Georgia's Healing House

Veronica Hester is a resident of Georgia's Healing House.

The women in Georgia’s Healing House have a new home.

The historic house at 405 Ridge St. in Charlottesville was built in 1891, and up until recently was a bed and breakfast.

“We moved in a little over a month ago and we’re still getting settled,” Executive Director Sue Hess said.

Georgia’s Healing House was established in September 2015, and is home to women in recovery from substance addiction. The home originally was located in a rental house on Marchant Street, but that house was sold and the board eventually found “the perfect” new house.

An open house to celebrate the new home, which the organization purchased this summer, is being held from 2 to 5 p.m. Sunday.

A capital campaign is ongoing to raise money to pay off the house, and the organization is eligible for a $250,000 Perry Foundation matching grant if it raises the funds by the end of the year.

In 2006, a group came together after their friend Georgia took her own life in jail after dealing with an alcohol addiction. The nonprofit Georgia’s Friends began in 2010 and the healing house opened in 2015.

“Georgia’s Healing House is a safe and structured therapeutic healing home for women that are struggling from addiction, both alcohol and drugs, but also mental health challenges,” said Heather Kellams, director of fundraising, community relations and programming.

The house has served more than 80 women since opening, and Kellams said more than 70 of those women also have had a mental health diagnosis.

“A lot of times, it’s hard to say which comes first,” she said. “Are we suffering from mental health issues and then we drink and drug? Or do we drink and drug and then have the mental health challenges?”

Women have to be at least 18 years old to live in the home, and must follow the house rules, which include observing a curfew and remaining sober. The women also must seek employment, assist with household duties and attend 12-step meetings regularly.

The residents are usually referred to the organization by mental health professionals, other organizations or professionals in the criminal justice system.

The target is that about 45 percent of residents’ income will help support the operation.

“We’re not a treatment center at Georgia’s Healing House, we’re a healing recovery home,” Kellams said. “We connect with Region Ten, the Women’s Initiative and outside therapists.”

Kellams herself is in recovery from alcohol addiction and lives in the house. She grew up in the Charlottesville area and received a degree in social work from James Madison University.

She married her high school sweetheart, had two children and was working her “dream job.”

“All of a sudden, when I was about 43, it came absolutely crashing down,” she said.

“I started drinking wine morning, noon and night and I could not stop.”

Kellams said that even though she always wanted to help people, she struggled to ask for help herself. Her problems got worse and she ultimately ended up in the hospital with her liver and kidneys failing and was given a 35 percent chance of surviving.

Ultimately, her mother found Georgia’s Healing House.

“I started to develop a sense of purpose,” she said.

With her skills as a trained social worker, she’s been leading other women in the house and is in the process of being trained as a peer specialist, she said.

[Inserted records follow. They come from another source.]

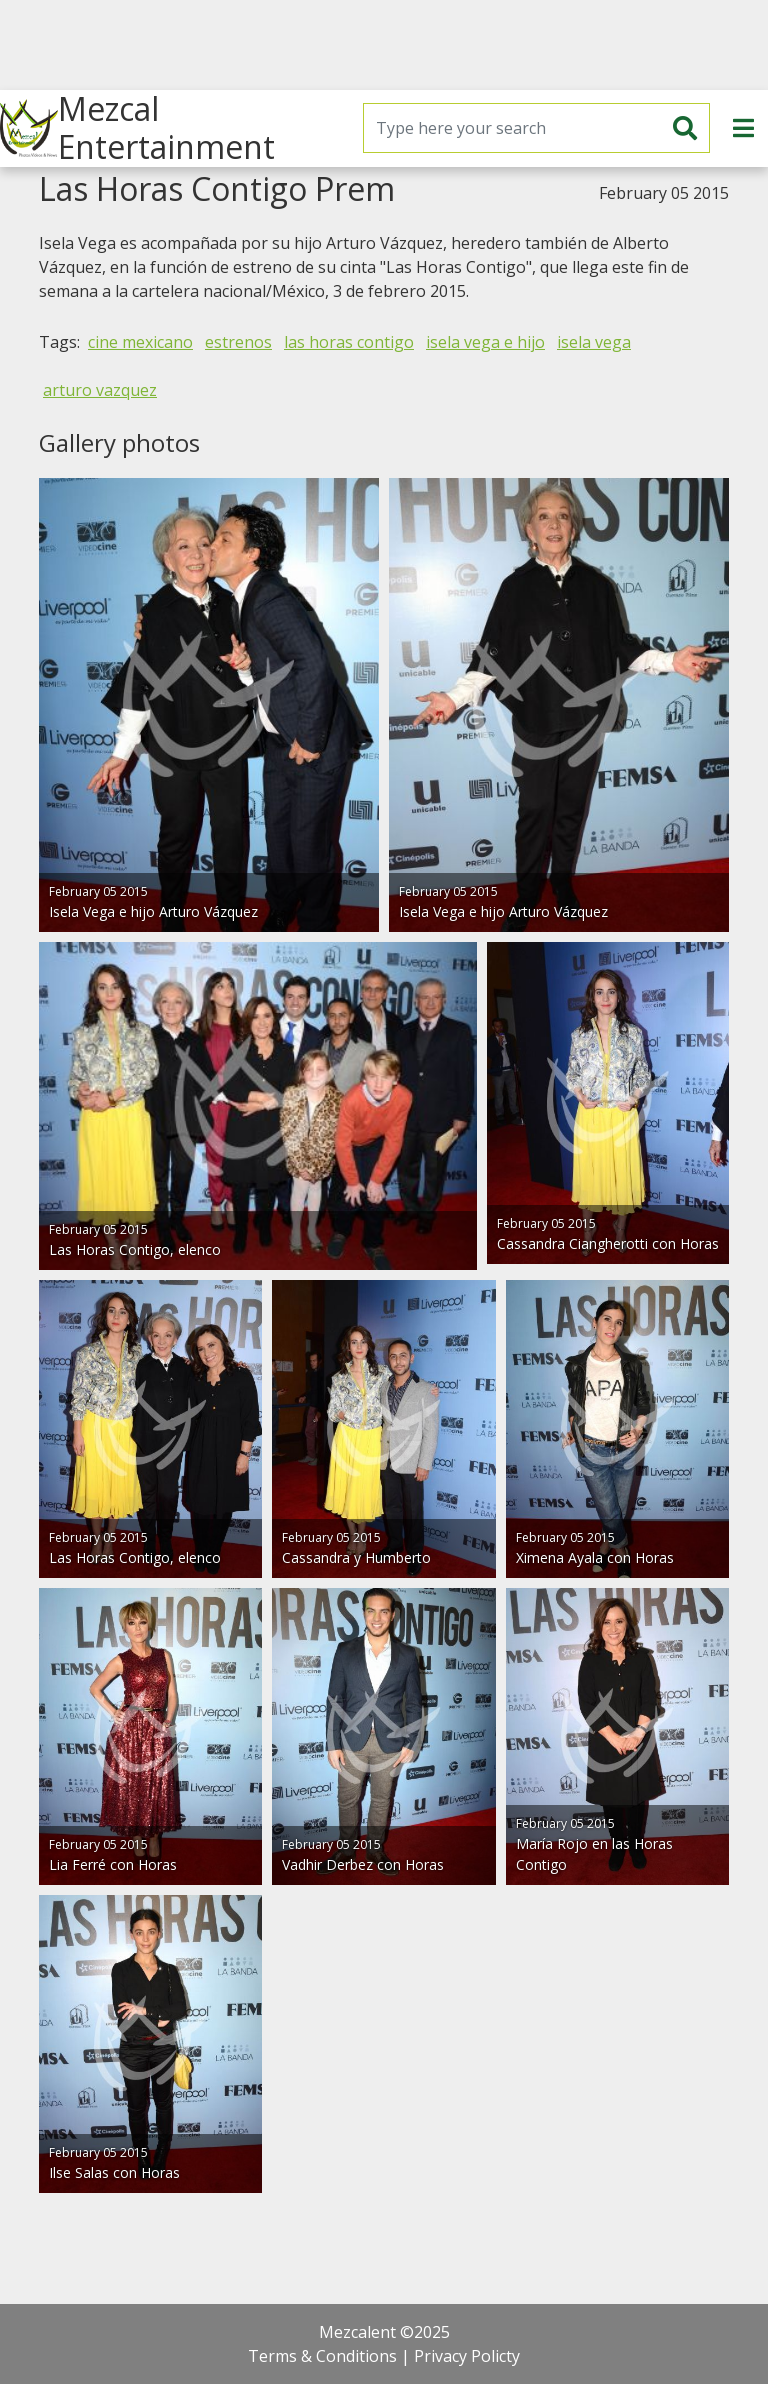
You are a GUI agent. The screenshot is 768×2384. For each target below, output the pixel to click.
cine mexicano (140, 342)
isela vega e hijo (485, 342)
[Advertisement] (384, 45)
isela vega (594, 342)
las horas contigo (349, 342)
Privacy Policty (467, 2356)
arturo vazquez (100, 390)
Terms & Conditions (322, 2356)
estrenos (238, 342)
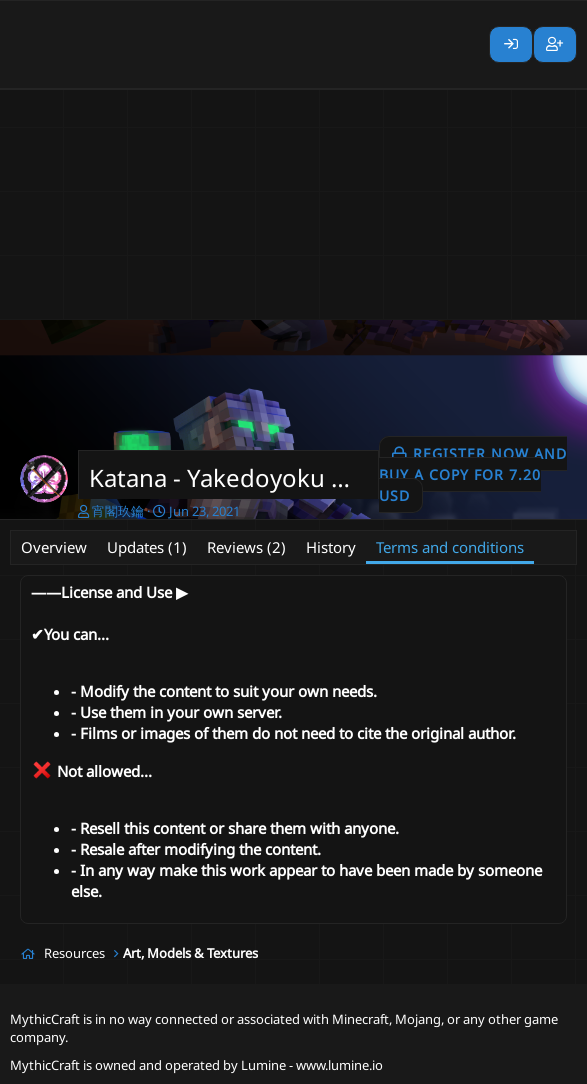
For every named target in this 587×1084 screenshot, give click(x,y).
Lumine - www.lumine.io (312, 1065)
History (331, 547)
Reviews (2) (246, 547)
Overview (54, 547)
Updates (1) (147, 547)
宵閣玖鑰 (118, 511)
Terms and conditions (450, 547)
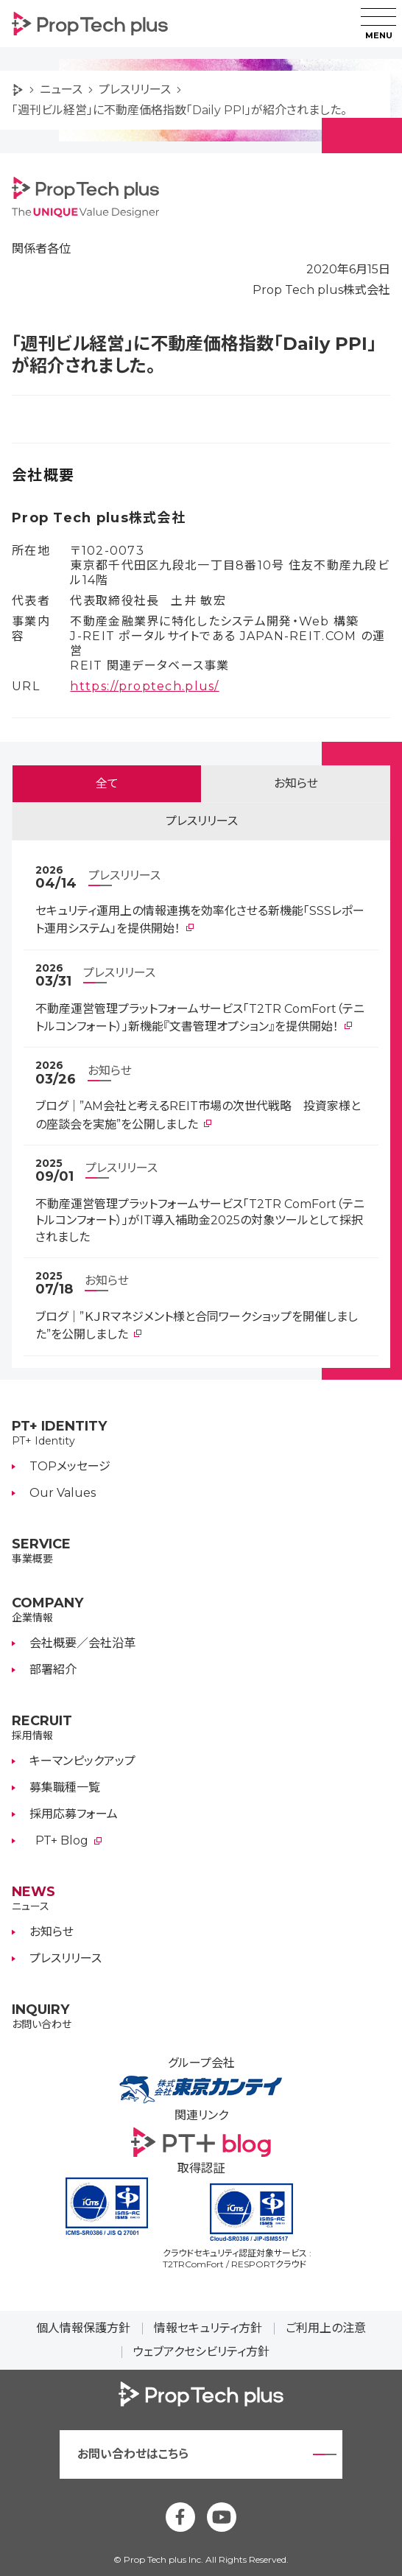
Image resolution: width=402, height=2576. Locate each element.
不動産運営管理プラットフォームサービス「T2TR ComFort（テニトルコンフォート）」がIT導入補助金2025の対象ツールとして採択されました (199, 1220)
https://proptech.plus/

“I wake up in the morning and I’m sober, clear-headed and doing purposeful work, and I have hope,” Kellams said

Tanya Sperl — who has had issues with alcohol throughout her life, primarily associated with a traumatic experience she had as a child — has lived in the house for eight months. She said she was in a psychologically abusive relationship, and she had an obsession with drinking.

“I am learning a lot about myself in this process and really working on how to have a healthy, productive and fulfilling life, especially in relation to my relationships with other people,” she said.

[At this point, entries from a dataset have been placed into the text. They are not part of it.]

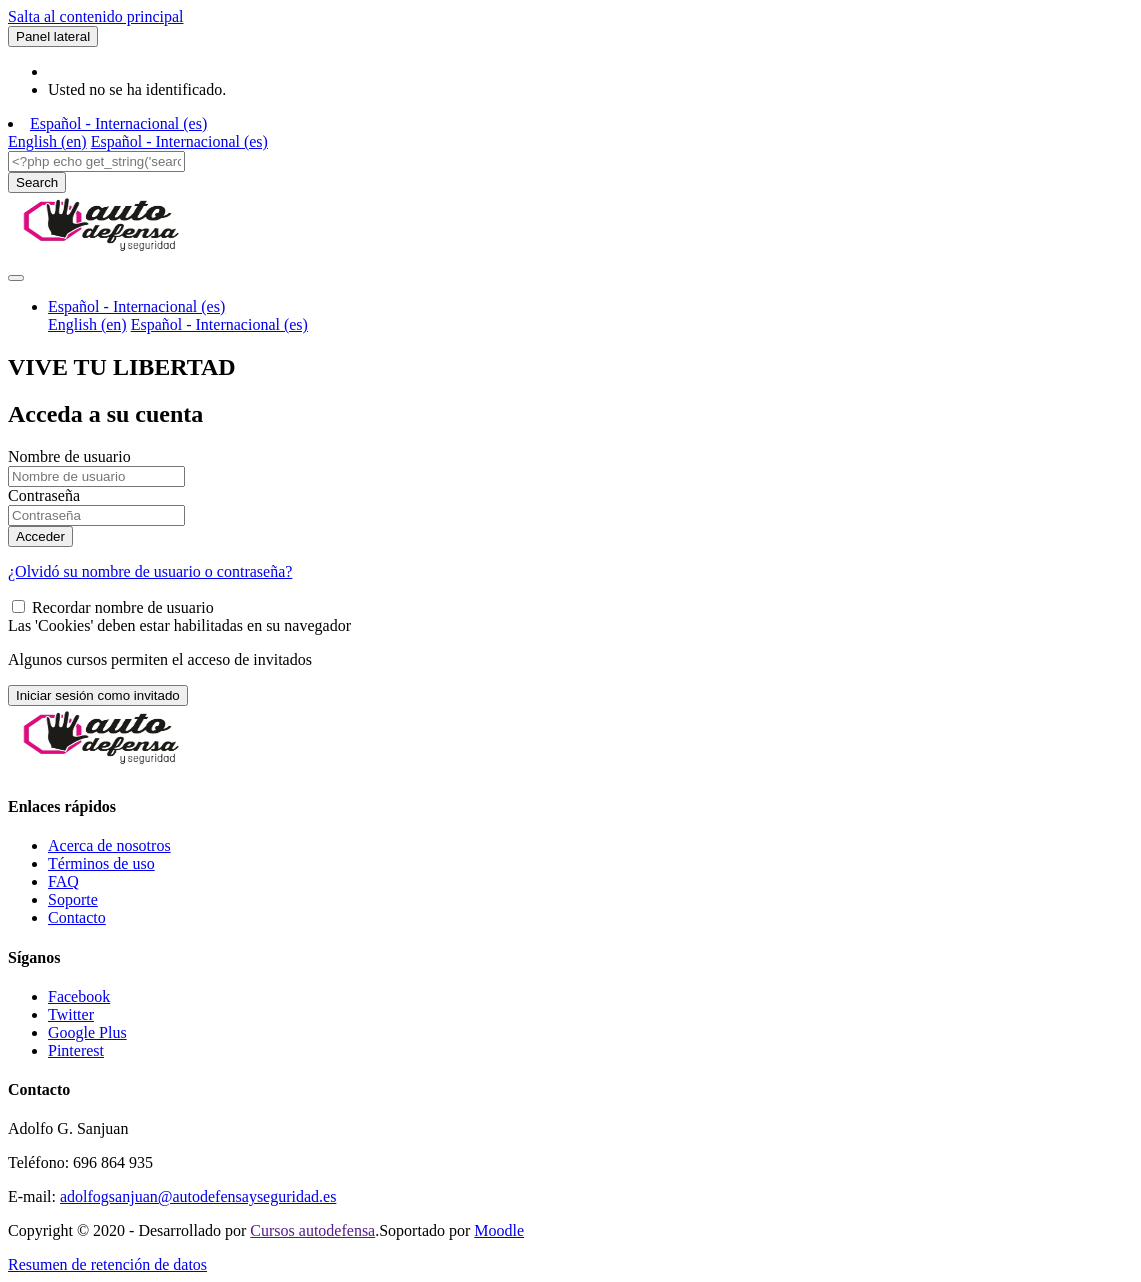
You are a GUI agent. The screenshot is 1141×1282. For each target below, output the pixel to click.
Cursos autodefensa (312, 1230)
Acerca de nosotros (109, 845)
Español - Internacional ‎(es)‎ (118, 123)
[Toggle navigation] (16, 278)
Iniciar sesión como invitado (98, 695)
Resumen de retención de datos (107, 1264)
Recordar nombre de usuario (123, 607)
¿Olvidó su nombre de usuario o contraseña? (150, 571)
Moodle (499, 1230)
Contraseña (44, 495)
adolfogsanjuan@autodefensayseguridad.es (198, 1196)
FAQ (63, 881)
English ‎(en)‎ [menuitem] (47, 141)
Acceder (40, 536)
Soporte (73, 899)
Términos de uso (101, 863)
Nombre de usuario (69, 456)
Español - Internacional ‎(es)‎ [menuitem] (179, 141)
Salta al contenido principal (96, 16)
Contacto (77, 917)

Sperl said all of the women at the house are “wonderful,” and they’re all at different points in their recoveries.

“We all have ups and downs, but I’m really proud of my sisters here at the house,” she said. “I feel honored to have known them and met them, and to be in recovery with them. The bonds that you form early in recovery — some of those people become like family to you.”

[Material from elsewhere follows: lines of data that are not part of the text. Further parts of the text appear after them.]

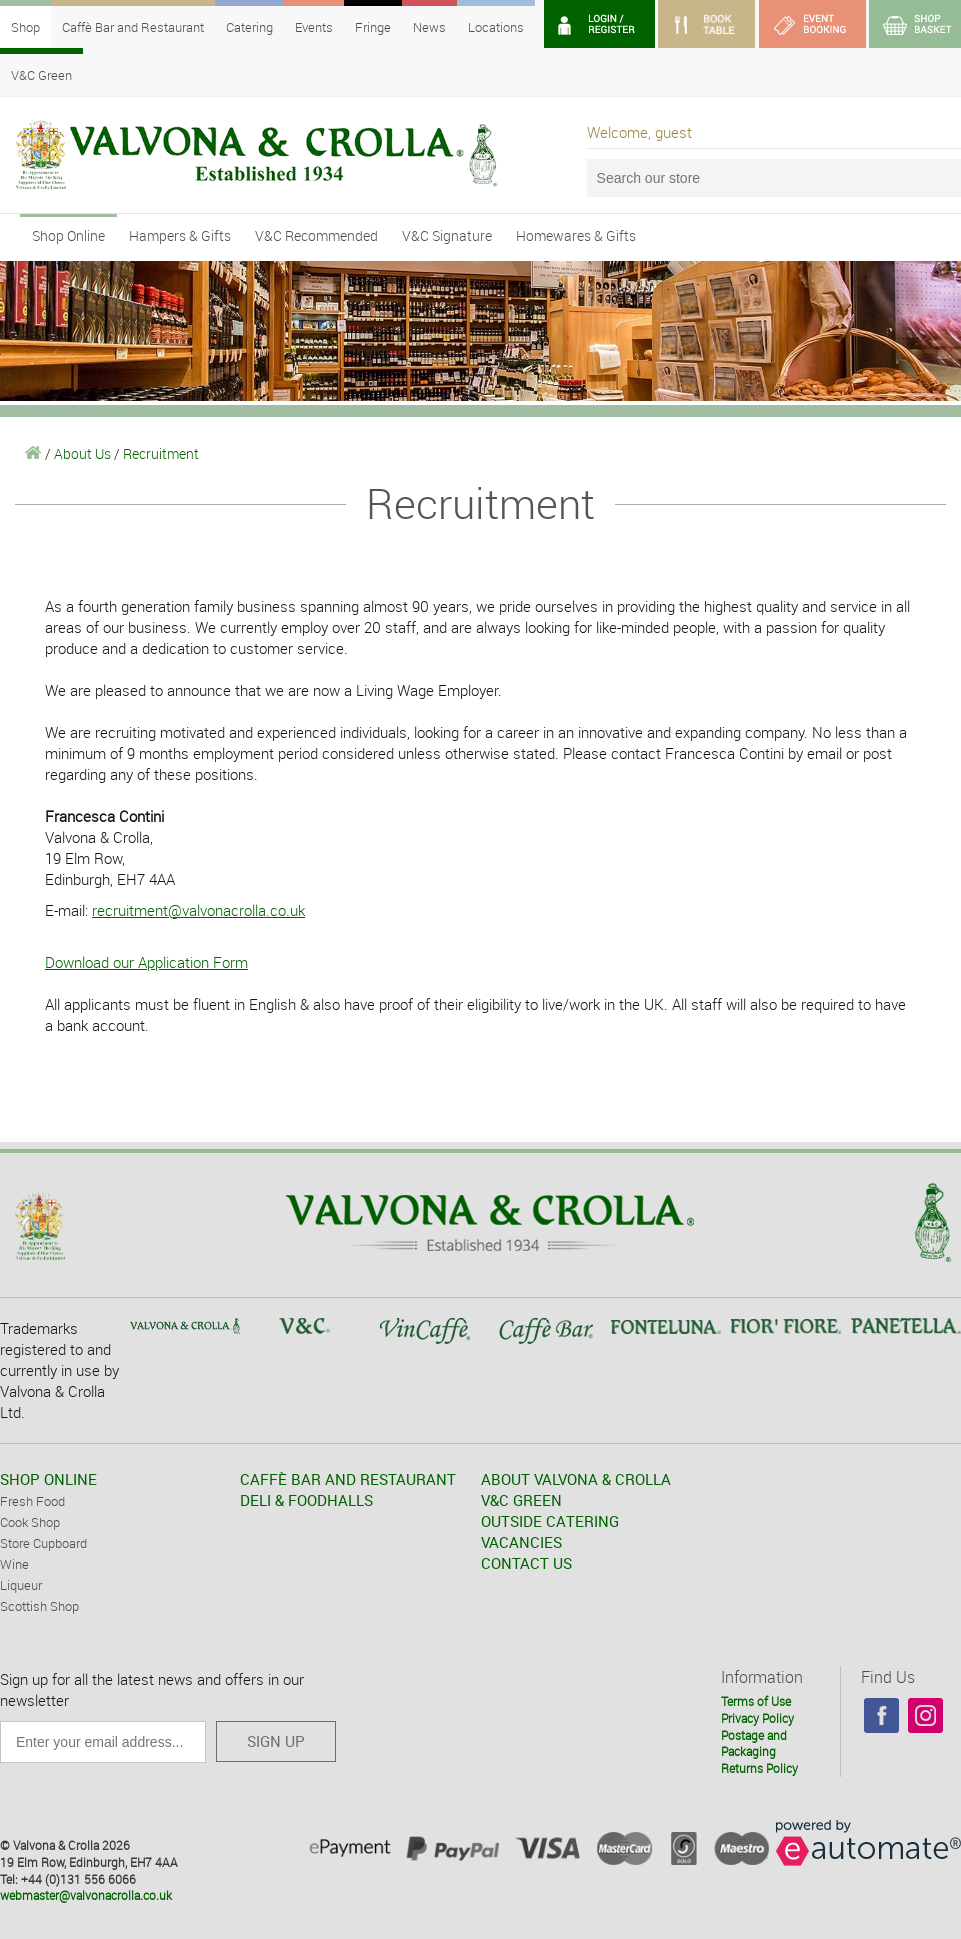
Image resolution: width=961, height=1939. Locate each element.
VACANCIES (521, 1542)
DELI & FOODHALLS (306, 1500)
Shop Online (68, 235)
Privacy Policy (757, 1718)
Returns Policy (759, 1768)
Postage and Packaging (754, 1743)
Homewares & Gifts (576, 235)
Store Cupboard (43, 1543)
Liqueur (21, 1585)
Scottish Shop (39, 1606)
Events (314, 27)
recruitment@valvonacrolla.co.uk (198, 910)
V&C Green (41, 75)
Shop (25, 27)
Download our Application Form (146, 962)
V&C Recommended (316, 235)
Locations (496, 27)
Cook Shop (30, 1522)
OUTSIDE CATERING (550, 1521)
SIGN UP (276, 1741)
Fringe (373, 27)
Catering (249, 27)
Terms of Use (756, 1701)
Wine (14, 1564)
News (429, 27)
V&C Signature (447, 235)
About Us (82, 453)
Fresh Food (32, 1501)
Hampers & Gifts (180, 235)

For her personally, she said she still has some social skills to work on.

“I think that even for someone like me who prefers to spend a lot of time by myself, I really need help spending time with other people, and this is a safe place to do it,” Sperl said.

Veronica Hester, who recently moved into the house, had been in and out of jail for 26 years, and described coming to Georgia’s Healing House as “the highlight of my life so far,” because of its changing power.

“You have to actually want the change in order to get it,” she said. “I love living here. When I leave and go out to work, I look forward to coming back here every day. It’s like a safe haven for me.”

While in jail most recently, she participated in a number of programs, which Hess said showed motivation and helped Hester in her interview to get a spot in the home.

“It was just mind over matter. I felt like it was time to do something different,” Hester said.

Originally from Fluvanna County, Hester moved to Charlottesville when she was 16 and has many supportive family members and friends in the community. She’s starting to make connections little by little with her sons and grandchildren.

“I take advantage of life today,” she said. “I love the change. I’m so grateful that I’m able to look in the mirror and see someone I actually like this time.”

The women in the house, and Hess and Kellams, are incredibly supportive, Hester said.

“You couldn’t find better people who are really pushing for our recovery, and I’m so grateful today for change,” she said.